The United States and Britain will be leading the efforts to come up with a viable and coordinated action plan. With two American citizens already beheaded, and a British aid-worker threatened with the same fate by ISIS, President Barack Obama and Prime Minister David Cameron are under increasing pressure to come up with a coherent strategy.
President’s Obama’s reluctance to get involved in Iraq and Syria inevitably limits the range of military options. Last year, the British Parliament voted against an intervention in Syria. This, too, makes Mr Cameron’s options limited. Nato also has formally ruled out an involvement in Iraq and Syria.
There is now a growing consensus that the most effective approach will be to create a coalition of the countries from the region to tackle ISIS. The most obvious members of such an alliance would be Turkey, Saudi Arabia, Iraq and the Kurdish forces both in Iraq and Syria.
Some commentators believe that in order to defeat ISIS, it is necessary to encourage Sunnis to revolt against the jihadis.
Ambassador Dennis Ross who served as a special assistant to President Obama from 2009 to 2011 wrote for the Washington Institute that the region’s leading Sunni powers, the Saudis, Emiratis, Jordanians and Turks must all play a role.
Others think that the coalition must not be confined to Sunni powers but the alliance must include Iran and Syria, too.
With a UN commission of inquiry report on Syria this week making clear that both the Syrian government and ISIS have been committing war crimes and crimes against humanity, it is not easy to swallow the option of building bridges with the Assad regime even if ISIS is perceived to be greater threat.
In a well-argued article published this week in the New York Times, Julien Barnes-Dacey and Daniel Levy of the European Council on Foreign Relations (ECFR) reject what they call a binary choice of either jumping into bed with Mr Assad to defeat ISIS or double down on the half-hearted policy of building a strong Sunni opposition.
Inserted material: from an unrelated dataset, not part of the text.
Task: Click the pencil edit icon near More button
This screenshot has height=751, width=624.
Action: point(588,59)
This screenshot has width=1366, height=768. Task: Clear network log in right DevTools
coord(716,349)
Arguing that any successful containment of ISIS will require the support of Assad’s military and the Syrian Kurds, Barnes-Dacey and Levy call for the creation of an anti-ISIS front which may also open the way for a power-sharing agreement in Syria. They also invite western leaders to adopt a more nuanced Syria policy “including working with Iran and encouraging the nascent Saudi-Iranian opening”.
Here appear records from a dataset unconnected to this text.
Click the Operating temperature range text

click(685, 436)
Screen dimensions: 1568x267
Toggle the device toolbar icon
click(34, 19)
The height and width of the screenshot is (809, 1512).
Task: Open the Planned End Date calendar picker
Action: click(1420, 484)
The US has already made its intention clear to try to persuade some of the regional powers to become actively involved against ISIS. Mr Obama is sending his three top officials, the Secretary of State John Kerry, the US secretary of Defense Chuck Hagel and his counterterrorism advisor Lisa Monaco to the Middle East “to build a stronger regional partnership” against ISIS.
One of the first countries to be pulled back into line would be Turkey. Coming under strong criticism for turning a blind eye to ISIS and al-Qaeda-affiliated jihadist across its borders, Turkey has already become one of the first victims of the radical Islamist violence in Iraq and Syria. With 49 of its citizens kept hostage by the militants, Turkey is reluctant to come out publicly against ISIS. However, in recent weeks, it has taken steps to control its borders better and clamp-down on jihadists moving freely inside Turkey.
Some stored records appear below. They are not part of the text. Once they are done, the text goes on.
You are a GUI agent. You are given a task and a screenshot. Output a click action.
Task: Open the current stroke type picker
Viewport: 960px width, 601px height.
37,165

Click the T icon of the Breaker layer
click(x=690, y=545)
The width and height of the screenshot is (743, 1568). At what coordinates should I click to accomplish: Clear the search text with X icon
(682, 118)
Turkey will be one of the first stops in Chuck Hagel’s trip to the Middle East to discuss a coordinated effort against ISIS. Whether President Erdogan and his Prime Minister Ahmet Davutoğlu could also be persuaded to adopt a more nuanced stand and to reconsider their policy of aiming to topple Assad regime in Syria is altogether another matter.
The US and the UK also need to find an effective way of getting chief financiers of Islamic extremism, Qatar and Saudi Arabia to toe the line.
It is difficult to see Saudi Arabia at the forefront of the fight against head-chopping militants of ISIS. According to Human Rights Watch, Saudi Arabia has beheaded at least 19 people this month alone.
Saudi Arabia has been sponsoring Sunni extremism not only in Iraq and Syria but all around the world for decades. Besides, ISIS is not the only violent Islamist movement the civilized world should be worried about. Boko Haram in Nigeria and The Shabab in Somalia will need to be tackled, too.
The US Vice President Joe Biden says that they will follow ISIS militants to the gates of hell. He may well find some of the gate-keepers along the way will look disturbingly familiar.